[PROBLEM REQUIREMENTS] The data must be given again in full, with no line altered.
(EXERCISE MATERIAL)
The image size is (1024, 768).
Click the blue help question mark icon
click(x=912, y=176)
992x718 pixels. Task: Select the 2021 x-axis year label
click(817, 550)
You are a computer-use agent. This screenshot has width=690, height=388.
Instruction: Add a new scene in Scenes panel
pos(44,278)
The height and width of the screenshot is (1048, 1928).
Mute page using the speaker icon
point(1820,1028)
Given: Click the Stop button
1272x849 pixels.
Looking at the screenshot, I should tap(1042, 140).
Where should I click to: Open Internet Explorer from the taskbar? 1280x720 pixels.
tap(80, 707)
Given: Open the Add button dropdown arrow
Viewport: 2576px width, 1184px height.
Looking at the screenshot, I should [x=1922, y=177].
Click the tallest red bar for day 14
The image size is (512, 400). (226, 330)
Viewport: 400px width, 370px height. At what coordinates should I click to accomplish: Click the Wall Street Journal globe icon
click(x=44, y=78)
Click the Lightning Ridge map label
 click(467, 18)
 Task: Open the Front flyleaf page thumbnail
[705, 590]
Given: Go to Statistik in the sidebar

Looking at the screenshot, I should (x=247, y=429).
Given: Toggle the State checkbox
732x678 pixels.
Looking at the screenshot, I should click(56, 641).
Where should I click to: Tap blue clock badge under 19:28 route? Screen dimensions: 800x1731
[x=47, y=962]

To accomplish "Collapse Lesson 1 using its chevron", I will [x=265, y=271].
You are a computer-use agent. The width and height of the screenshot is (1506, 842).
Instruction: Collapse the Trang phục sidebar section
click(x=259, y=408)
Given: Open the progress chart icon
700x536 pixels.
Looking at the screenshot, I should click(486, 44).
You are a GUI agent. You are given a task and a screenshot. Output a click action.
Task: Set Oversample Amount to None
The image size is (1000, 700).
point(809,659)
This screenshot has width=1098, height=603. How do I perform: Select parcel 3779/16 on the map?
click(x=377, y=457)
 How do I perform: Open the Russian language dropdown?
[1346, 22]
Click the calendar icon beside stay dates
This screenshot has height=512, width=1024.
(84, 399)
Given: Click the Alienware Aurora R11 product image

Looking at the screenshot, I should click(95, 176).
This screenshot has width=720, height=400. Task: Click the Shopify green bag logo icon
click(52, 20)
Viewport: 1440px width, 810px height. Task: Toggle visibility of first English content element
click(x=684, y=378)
(End EXERCISE MATERIAL)
[ANSWER TO THIS EXERCISE]
The image size is (1024, 768).
Click the blue help question mark icon
click(x=912, y=176)
992x718 pixels. Task: Select the 2021 x-axis year label
click(817, 550)
You are a computer-use agent. This screenshot has width=690, height=388.
Instruction: Add a new scene in Scenes panel
pos(44,278)
The height and width of the screenshot is (1048, 1928).
Mute page using the speaker icon
point(1820,1028)
Given: Click the Stop button
1272x849 pixels.
Looking at the screenshot, I should tap(1042, 140).
Where should I click to: Open Internet Explorer from the taskbar? 1280x720 pixels.
tap(80, 707)
Given: Open the Add button dropdown arrow
Viewport: 2576px width, 1184px height.
Looking at the screenshot, I should [x=1922, y=177].
Click the tallest red bar for day 14
The image size is (512, 400). (226, 330)
Viewport: 400px width, 370px height. At what coordinates should I click to accomplish: Click the Wall Street Journal globe icon
click(x=44, y=78)
Click the Lightning Ridge map label
 click(467, 18)
 Task: Open the Front flyleaf page thumbnail
[705, 590]
Given: Go to Statistik in the sidebar

Looking at the screenshot, I should (x=247, y=429).
Given: Toggle the State checkbox
732x678 pixels.
Looking at the screenshot, I should click(56, 641).
Where should I click to: Tap blue clock badge under 19:28 route? Screen dimensions: 800x1731
[x=47, y=962]

To accomplish "Collapse Lesson 1 using its chevron", I will [x=265, y=271].
You are a computer-use agent. The width and height of the screenshot is (1506, 842).
Instruction: Collapse the Trang phục sidebar section
click(x=259, y=408)
Given: Open the progress chart icon
700x536 pixels.
Looking at the screenshot, I should click(486, 44).
You are a GUI agent. You are given a task and a screenshot. Output a click action.
Task: Set Oversample Amount to None
The image size is (1000, 700).
point(809,659)
This screenshot has width=1098, height=603. How do I perform: Select parcel 3779/16 on the map?
click(x=377, y=457)
 How do I perform: Open the Russian language dropdown?
[1346, 22]
Click the calendar icon beside stay dates
This screenshot has height=512, width=1024.
(84, 399)
Given: Click the Alienware Aurora R11 product image

Looking at the screenshot, I should click(95, 176).
This screenshot has width=720, height=400. Task: Click the Shopify green bag logo icon
click(52, 20)
Viewport: 1440px width, 810px height. Task: Toggle visibility of first English content element
click(x=684, y=378)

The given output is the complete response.